The man in the motorcycle helmet was Reverend Martin Lawson, the head of the new four-person Critical Incident Response Team organized by Community Passageways, a South Seattle-based nonprofit that has been a center of attention in this year’s citywide conversations about alternatives to policing.

In the past four months, members of the Seattle City Council and the Mayor have regularly pointed to Community Passageways as a model for community-based public safety. The group already holds three city contracts: two for programs that divert young people from the criminal legal system and provide mentorship and counseling (together totaling $845,000) and a third, $300,000 contract for the Critical Incident Response Team, which formally launched three months ago.

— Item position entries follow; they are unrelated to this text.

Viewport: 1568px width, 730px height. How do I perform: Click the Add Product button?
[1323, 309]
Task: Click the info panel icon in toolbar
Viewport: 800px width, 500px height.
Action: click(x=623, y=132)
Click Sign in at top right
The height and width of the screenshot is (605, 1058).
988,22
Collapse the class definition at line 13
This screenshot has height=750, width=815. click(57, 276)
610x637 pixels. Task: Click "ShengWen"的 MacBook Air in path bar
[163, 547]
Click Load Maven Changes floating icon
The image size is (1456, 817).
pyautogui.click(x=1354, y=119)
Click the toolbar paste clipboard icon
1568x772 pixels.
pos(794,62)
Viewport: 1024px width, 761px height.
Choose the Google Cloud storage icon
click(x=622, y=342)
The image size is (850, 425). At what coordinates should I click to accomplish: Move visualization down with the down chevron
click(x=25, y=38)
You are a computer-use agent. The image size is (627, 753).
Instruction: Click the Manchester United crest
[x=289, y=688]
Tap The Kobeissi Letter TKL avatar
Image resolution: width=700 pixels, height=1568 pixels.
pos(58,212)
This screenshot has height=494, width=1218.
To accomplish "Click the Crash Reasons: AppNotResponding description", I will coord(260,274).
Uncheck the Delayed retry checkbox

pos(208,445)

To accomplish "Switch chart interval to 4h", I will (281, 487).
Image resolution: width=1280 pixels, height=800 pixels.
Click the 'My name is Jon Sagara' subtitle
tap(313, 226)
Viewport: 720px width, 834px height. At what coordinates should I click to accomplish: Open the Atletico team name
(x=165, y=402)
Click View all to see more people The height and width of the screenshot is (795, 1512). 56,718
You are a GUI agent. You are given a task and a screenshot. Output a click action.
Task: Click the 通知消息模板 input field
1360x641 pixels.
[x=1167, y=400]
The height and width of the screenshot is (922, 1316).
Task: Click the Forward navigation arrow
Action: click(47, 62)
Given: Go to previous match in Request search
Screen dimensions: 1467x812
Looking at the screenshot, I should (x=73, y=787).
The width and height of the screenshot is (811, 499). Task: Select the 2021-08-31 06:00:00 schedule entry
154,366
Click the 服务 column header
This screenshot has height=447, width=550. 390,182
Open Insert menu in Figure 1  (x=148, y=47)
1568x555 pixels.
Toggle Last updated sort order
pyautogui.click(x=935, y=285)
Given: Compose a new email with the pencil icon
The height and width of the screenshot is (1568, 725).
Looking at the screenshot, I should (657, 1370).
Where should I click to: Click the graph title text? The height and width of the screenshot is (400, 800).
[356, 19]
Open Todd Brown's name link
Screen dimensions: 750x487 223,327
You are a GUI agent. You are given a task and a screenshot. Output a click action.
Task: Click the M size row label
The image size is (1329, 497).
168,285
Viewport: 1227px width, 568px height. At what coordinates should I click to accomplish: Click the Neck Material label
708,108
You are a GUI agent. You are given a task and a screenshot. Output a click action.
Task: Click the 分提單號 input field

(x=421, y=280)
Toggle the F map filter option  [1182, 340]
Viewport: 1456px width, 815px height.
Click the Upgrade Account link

As the city weighs its options for non-police 911 response, the Critical Incident Response Team provides a case study in the role community organizations might play in improving emergency responses to violent crime. Among the clearest lessons of that case study, however, are the team’s limitations. Because their model is grounded in community relationships, the Critical Incident Response Team can only work within the boundaries of their community. Introducing the model city-wide would involve replicating the team, not expanding it.

As new as the team may be, Community Passageways founder and CEO Dominique Davis says the program is modeled after work he’s been doing for years. Davis, a former gang member, first began responding to shootings in South Seattle while working as a football coach nearly two decades ago. “I was getting calls from kids I coached, kids I knew from around the neighborhood who would say, ‘coach, come get me—someone just shot at us, my friend just got shot,” Davis said. “So I started doing critical incident response on my own. I would go pick them up, and sometimes I had to take them to the hospital.”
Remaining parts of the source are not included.